I dati dell’Organizzazione Mondiale della Sanità parlano chiaro: l’ansia nella nostra società cresce a ritmi veloci. Per alcuni è la “malattia della modernità”. Già Freud, del resto, parlava di un Disagio della civiltà. Da allora molta acqua è passata sotto i ponti. L’ansia ha cambiato pelle. Non ha più a che fare, come per il padre della psicoanalisi, con le angosce che precedettero la seconda guerra mondiale.

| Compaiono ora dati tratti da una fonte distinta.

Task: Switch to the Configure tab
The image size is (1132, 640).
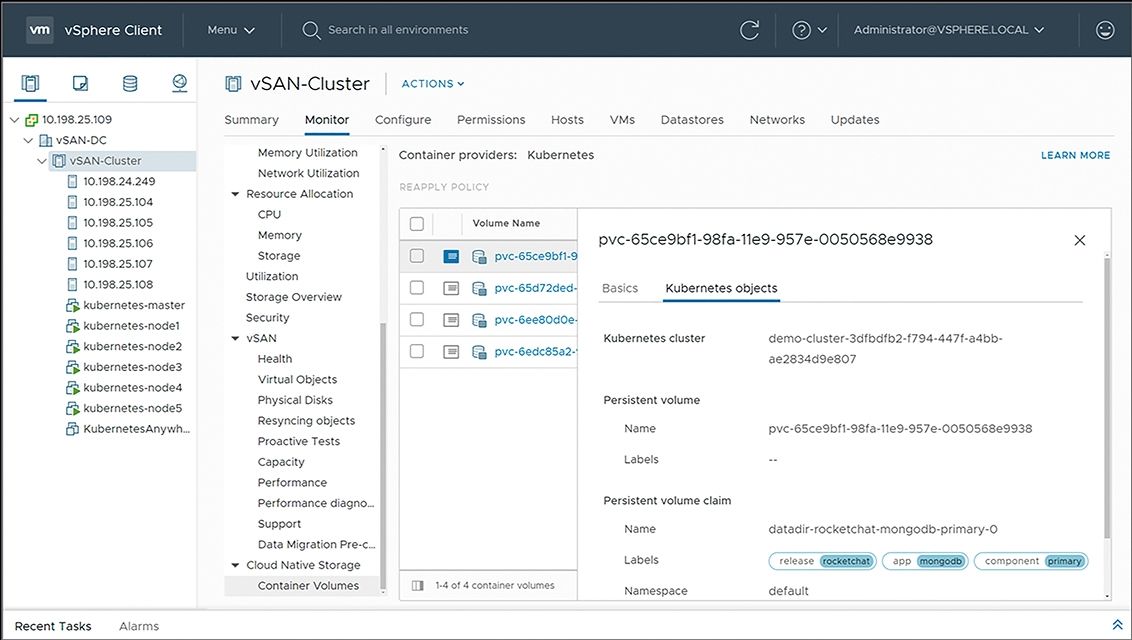Action: tap(403, 120)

Nelle forme del disorientamento radicale, della paura di rimanere indietro, della perdita di legami affettivi e lavorativi, l’ansia è divenuta la cifra stessa della contemporaneità. Ma c’è qualcosa di più. Al di là della psicopatologia, l’ansia (e il panico, in particolare) è una situazione limite. Un incontro con il limite. D’improvviso ci sentiamo schiacciati, soffocati. Magari in un tunnel, in un autobus pieno o in mezzo alla folla. L’orizzonte − quella esperienza radicalmente umana che chiamiamo “orizzonte” − si restringe drammaticamente. Siamo sopraffatti da un’improvvisa e assurda paura della paura, da una sensazione di frammentazione, di dissoluzione, di morte. È l’incontro con il nulla. Un nulla senza nome che ci getta nella più cupa e ingiustificata disperazione. Perché ingiustificata? Perché nulla giustifica il panico. Infatti, il panico è causato dal nulla.

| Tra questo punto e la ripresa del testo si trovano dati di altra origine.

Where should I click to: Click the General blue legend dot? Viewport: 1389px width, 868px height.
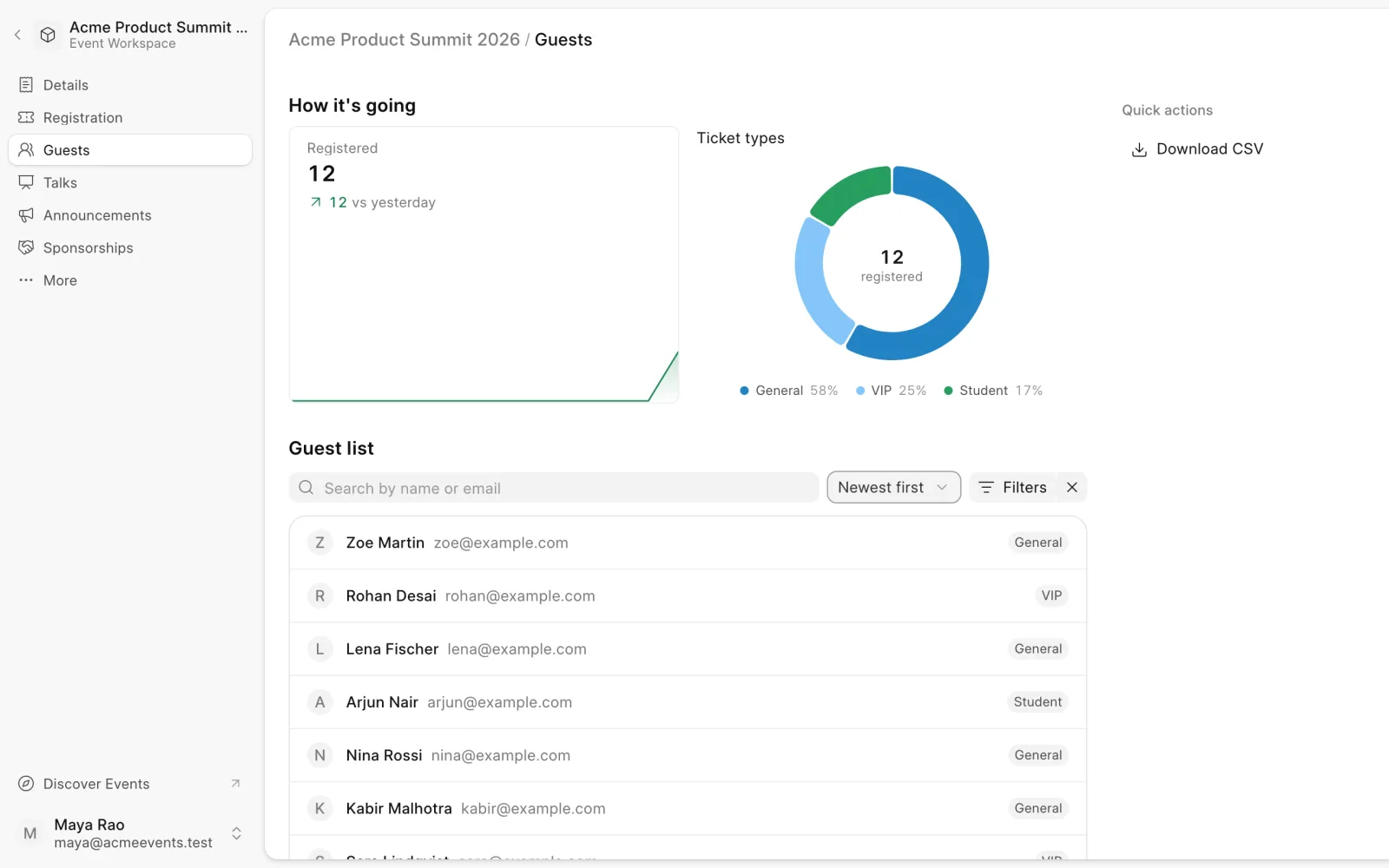tap(744, 391)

Sia chiaro, le conquiste mediche di oggi ci fanno ben sperare. Ma il panico non riguarda solo i pazienti. Riguarda tutti. Perché tutti siamo esposti al panico. Eppure, a dispetto di quanto si potrebbe credere, le esperienze del panico possono aiutarci a chiarire parti oscure della nostra vita. Non è un paradosso. Il panico è la nostra lotta contro Pan (da cui lo stesso termine deriva), figura mitologica terrifica e vitale che non ha mai accettato le restrizioni moralistico-razionali di una cultura moderna che ha dimenticato le proprie origini. Pan non è morto, come molti credono. È solo addormentato, pronto a risvegliarsi ogni volta che la natura e l’istinto vengono repressi.

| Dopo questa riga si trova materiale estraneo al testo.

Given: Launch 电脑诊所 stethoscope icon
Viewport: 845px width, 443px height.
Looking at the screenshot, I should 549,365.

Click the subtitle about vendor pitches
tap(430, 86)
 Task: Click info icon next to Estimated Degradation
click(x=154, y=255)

Non bisogna farsi illusioni: il panico è costantemente presente nella nostra vita. Tutti dobbiamo farci i conti. Ritorna ogni volta che ci nascondiamo dietro il paravento di un agognato equilibrio. Ma la vita non è mai equilibrio. È piuttosto movimento, incognita, azzardo, opportunità. La paura e il rischio di vivere non sono croci da sopportare. Sono spiacevoli sensazioni che ci spingono verso la conoscenza. Chi guarda negli occhi la paura si eleva al di sopra della propria condizione. Naturalmente vi è un prezzo da pagare. Come tutte le cose importanti della vita. L’esperienza del panico non deve essere una sterile costrizione. Ma qualcosa che ci aiuti a dar vita a nuove versioni di noi stessi, per capire la nostra identità e, se possibile, reinventarci. Certo, è curioso e al tempo stesso intrigante che per capire noi stessi dobbiamo reinventarci. Ma questa è un’altra storia.